I disagree with the third-party sauce recommendation. It's a one-time use and you don't know if the recipient is going to like it.
I assume you have a limited budget for the gift basket, better to stock it with items that can provide years of use, not a one-shot deal that might not be all that well appreciated.
Now if you want to stick in *YOUR* dry rub or BBQ sauce, yes, I can definitely see that. At least it's a personal endorsement of something you've created and put on your own dinner table for others.

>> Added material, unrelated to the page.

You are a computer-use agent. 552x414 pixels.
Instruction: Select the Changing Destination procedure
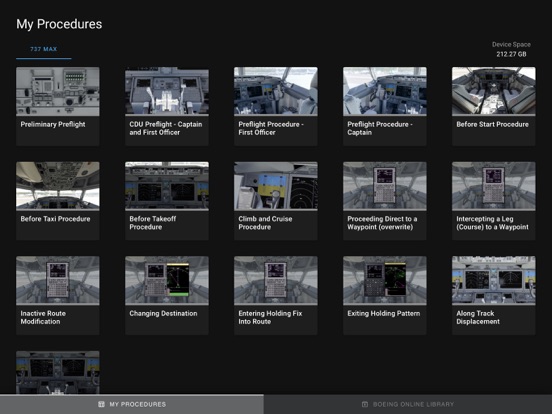167,295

But if you do, provide the recipe.
Admittedly, I haven't used that pumice block, but I'm happy using my $5 wire stripper brush.
Oh, and if you are going to offer e-books, I suggest think about diversifying the readings, rather than four titles from the same author.
My suggestion would be Meathead Goldwyn's book (featured here at Food52) as well as the Franklin Barbecue book. Raichlen has written some excellent books, but it's wise not to stick with one voice for BBQ cookbooks.
We grill on charcoal so keep that in mind. I like a grill basket 4 veggies and tender things like fish and seafood. Bamboo sewers are cheap and handy. A water spray bottle is handy. Really good & strong tools are a must. There are so many cheap ones. We have some really heavy duty tongs and one side is also a spatula. A variety of wood chips for smoking are fun to try. I agree on the thermometer - a must. I like the polder. If they've never grilled with real hard wood charcoal that's a must try and along with that a charcoal chimney. Hope that helps.
Nancy is a trusted home cook.
Depends partly on what the recipient likes to cook or wants to learn to cook.
Is it all grilling or also barbecue?
If BBQ, consider a book from Mike and Amy Mills (see their website or booksellers).
If also using the grill for side dishes or frying, consider cast iron griddle, fry pan or Dutch oven. And they can move indoors for winter cooking.
Wood chips for smoking.
Wood planks for cooking fish.
Raichlen's books typically span both barbecue and grilling.
BerryBaby is trusted source on General Cooking
Years ago I won a grilling basket and recall what was in it, apron, set of grilling tools, mits, brushes, grate cleaner. The basics...it was a good starter kit, simple and useful.